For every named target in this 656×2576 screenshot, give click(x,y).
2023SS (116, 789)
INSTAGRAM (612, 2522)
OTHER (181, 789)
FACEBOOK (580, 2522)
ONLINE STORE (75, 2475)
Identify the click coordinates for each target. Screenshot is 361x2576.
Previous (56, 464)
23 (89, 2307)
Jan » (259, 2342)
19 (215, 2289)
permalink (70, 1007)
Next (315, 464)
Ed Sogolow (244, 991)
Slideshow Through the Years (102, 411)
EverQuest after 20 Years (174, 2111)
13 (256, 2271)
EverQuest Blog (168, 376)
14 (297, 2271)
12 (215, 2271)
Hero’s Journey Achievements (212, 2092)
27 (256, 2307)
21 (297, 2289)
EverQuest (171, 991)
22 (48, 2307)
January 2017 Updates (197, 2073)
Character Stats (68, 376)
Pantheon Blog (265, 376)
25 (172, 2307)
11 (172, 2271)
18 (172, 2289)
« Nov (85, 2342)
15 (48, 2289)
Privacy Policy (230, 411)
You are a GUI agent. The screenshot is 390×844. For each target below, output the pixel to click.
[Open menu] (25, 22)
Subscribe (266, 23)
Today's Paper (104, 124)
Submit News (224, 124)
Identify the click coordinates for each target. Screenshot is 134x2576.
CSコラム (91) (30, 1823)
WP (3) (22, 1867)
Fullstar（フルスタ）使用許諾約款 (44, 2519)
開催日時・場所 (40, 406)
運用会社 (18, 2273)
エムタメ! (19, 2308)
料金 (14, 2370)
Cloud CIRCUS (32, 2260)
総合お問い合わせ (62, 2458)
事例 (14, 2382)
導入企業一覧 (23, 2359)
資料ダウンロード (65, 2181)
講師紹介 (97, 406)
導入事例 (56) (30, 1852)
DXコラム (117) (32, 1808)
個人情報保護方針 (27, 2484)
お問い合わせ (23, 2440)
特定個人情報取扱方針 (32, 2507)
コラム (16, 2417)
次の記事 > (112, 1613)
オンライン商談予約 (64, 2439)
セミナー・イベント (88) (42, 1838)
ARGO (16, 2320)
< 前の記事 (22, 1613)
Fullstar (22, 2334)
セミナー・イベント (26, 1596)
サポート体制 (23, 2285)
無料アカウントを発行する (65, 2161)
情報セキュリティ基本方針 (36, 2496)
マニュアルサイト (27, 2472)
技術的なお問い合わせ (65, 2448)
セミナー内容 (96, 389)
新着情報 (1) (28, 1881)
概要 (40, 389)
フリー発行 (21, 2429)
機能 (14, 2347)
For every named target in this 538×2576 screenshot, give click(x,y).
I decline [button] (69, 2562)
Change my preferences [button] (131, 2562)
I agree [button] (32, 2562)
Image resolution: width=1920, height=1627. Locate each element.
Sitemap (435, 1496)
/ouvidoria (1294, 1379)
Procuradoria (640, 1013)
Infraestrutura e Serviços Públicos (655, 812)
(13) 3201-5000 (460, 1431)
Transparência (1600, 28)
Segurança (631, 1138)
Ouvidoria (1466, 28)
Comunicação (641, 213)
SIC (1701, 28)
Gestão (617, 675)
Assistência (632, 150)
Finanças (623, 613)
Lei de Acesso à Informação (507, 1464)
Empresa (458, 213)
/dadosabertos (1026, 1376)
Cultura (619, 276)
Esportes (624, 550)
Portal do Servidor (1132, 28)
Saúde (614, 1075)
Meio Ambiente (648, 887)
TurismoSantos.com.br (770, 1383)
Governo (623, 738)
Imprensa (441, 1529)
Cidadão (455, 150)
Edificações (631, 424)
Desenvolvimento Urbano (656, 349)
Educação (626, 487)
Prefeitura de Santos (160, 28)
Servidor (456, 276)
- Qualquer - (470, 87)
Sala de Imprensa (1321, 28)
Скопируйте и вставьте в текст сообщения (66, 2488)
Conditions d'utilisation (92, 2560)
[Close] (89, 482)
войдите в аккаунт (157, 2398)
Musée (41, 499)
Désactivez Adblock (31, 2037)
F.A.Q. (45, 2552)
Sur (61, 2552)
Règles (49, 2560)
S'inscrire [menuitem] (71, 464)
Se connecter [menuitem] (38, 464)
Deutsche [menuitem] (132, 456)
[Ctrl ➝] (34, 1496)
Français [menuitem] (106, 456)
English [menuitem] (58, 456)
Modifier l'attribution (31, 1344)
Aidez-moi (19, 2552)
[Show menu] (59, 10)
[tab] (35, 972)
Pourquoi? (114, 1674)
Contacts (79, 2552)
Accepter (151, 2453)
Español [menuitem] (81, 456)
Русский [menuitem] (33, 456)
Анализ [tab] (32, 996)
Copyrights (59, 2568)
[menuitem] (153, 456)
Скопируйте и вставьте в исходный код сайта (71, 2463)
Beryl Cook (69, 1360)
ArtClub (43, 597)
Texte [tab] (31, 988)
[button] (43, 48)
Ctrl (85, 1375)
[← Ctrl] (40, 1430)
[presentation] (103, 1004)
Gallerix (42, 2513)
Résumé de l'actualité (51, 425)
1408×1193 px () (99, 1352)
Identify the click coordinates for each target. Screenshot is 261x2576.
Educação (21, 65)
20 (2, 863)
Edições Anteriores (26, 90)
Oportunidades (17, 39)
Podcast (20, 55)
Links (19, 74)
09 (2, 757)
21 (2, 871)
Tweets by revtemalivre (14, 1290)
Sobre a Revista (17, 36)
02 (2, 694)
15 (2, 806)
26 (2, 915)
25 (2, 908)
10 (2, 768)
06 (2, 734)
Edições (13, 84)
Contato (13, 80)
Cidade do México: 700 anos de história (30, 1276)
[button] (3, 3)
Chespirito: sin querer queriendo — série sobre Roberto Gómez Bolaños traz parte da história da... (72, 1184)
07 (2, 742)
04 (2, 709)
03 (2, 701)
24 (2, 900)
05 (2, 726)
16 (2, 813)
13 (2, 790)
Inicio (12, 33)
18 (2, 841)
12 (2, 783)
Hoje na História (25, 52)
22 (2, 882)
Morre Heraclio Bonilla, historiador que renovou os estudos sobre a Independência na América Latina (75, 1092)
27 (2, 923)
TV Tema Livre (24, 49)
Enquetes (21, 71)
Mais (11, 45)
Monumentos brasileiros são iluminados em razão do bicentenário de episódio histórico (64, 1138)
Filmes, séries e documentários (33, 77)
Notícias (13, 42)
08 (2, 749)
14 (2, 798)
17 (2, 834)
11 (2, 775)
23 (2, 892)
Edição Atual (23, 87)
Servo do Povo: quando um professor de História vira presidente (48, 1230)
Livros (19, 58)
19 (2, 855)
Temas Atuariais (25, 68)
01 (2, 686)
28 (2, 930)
● ● ● ●
Could you restate word for word the lines above, from the one that contains "Gallerix (42, 2513)" through the one that contains "Servo do Povo: quando", and no others?

Gallerix (42, 2513)
Résumé de l'actualité (51, 425)
1408×1193 px () (99, 1352)
Identify the click coordinates for each target. Screenshot is 261x2576.
Educação (21, 65)
20 (2, 863)
Edições Anteriores (26, 90)
Oportunidades (17, 39)
Podcast (20, 55)
Links (19, 74)
09 (2, 757)
21 (2, 871)
Tweets by revtemalivre (14, 1290)
Sobre a Revista (17, 36)
02 (2, 694)
15 (2, 806)
26 (2, 915)
25 (2, 908)
10 (2, 768)
06 (2, 734)
Edições (13, 84)
Contato (13, 80)
Cidade do México: 700 anos de história (30, 1276)
[button] (3, 3)
Chespirito: sin querer queriendo — série sobre Roberto Gómez Bolaños traz parte da história da... (72, 1184)
07 (2, 742)
04 (2, 709)
03 (2, 701)
24 (2, 900)
05 (2, 726)
16 (2, 813)
13 (2, 790)
Inicio (12, 33)
18 (2, 841)
12 (2, 783)
Hoje na História (25, 52)
22 (2, 882)
Morre Heraclio Bonilla, historiador que renovou os estudos sobre a Independência na América Latina (75, 1092)
27 (2, 923)
TV Tema Livre (24, 49)
Enquetes (21, 71)
Mais (11, 45)
Monumentos brasileiros são iluminados em razão do bicentenário de episódio histórico (64, 1138)
Filmes, séries e documentários (33, 77)
Notícias (13, 42)
08 (2, 749)
14 (2, 798)
17 (2, 834)
11 (2, 775)
23 (2, 892)
Edição Atual (23, 87)
Servo do Povo: quando um professor de História vira presidente (48, 1230)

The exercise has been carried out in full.